We had a skills check list that you HAD to complete before graduation and it wasn't just run in and insert a foley, we were assigned a patient who needed one and cared for them.
klone, MSN, RN
14,795 Posts
I wish there were more opportunities for externships for students. That was BY FAR the best preparation for real-world nursing and being on my own as an RN. I was ready to go out on my own 2 months after graduation, in a specialty unit that usually requires 3-6 months of training (even for experienced nurses). I credit my year of externship as a student, as well as an exemplary preceptor.

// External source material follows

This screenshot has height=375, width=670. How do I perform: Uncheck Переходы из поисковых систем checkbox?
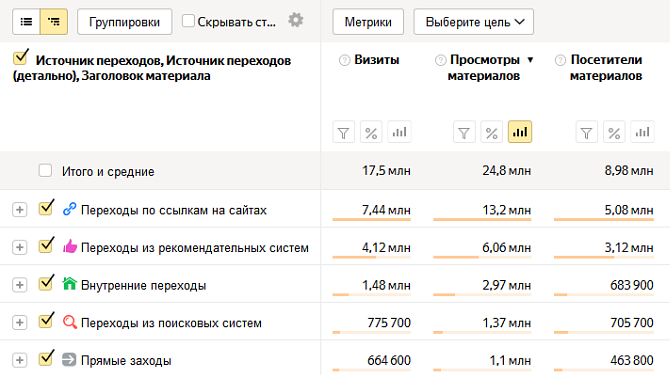point(45,321)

I think you are misunderstanding what Ruthiegal was trying to say. Nursing school is supposed to teach you how to prioritize patient care that is standard, however, many are not doing the job. That is part of graduating a safe, prudent nurse.
I've noticed that nursing is shifting to care team manager in a lot of ways too...
DogWmn bring up very good points. I was taught by nurses who started off as hospital diploma grads that later earned their degrees. They were the best instructors I've ever had.
calljs15, ADN
38 Posts
Yea I am a second semester nursing student now working on my ADN and this will come as no surprise, but the clinical experience is the most important, most influential part of my learning.
You know all week we learn about disease processes and the only time I really grasp them is when I see them come up in clinical. I really wish that instead of reading 6 hrs a week about respiratory alterations that we could spend 3 hrs a day briefly going over them and practicing at school the interventions and expectations of us.
For example, my first learning moment where I "put it together" as a first semester student was in the nursing home when I got my patient info, I had a lady with anemia. It wasn't until the next day where I cared for my patient, I understood anemia. Reading about it was all good in understanding, but to be at the nursing home, providing care for this disease really did it for me.
I'm going to get my BSN right away, but I don't see much point in my having to take statistics and other fluff classes that truly don't affect how I'm going to provide care to my patients.
Bottom line, I would support much more hands on skills in the school setting, and less fluff that ultimately doesn't matter, just costs me more money.
RNperdiem, RN
4,592 Posts
Nursing has an identity crisis. Are we a trade or a profession?
The old diploma programs taught nursing as a skilled trade.
When my aunts went to nursing school in the 60's. Nursing was taught using the hands on method similar to an appprentice. On the first day, students were in the hospital doing the minor chores and working their way to more responsible tasks.
Nursing as a profession is going to include what some people consider fluff. There is no way around it.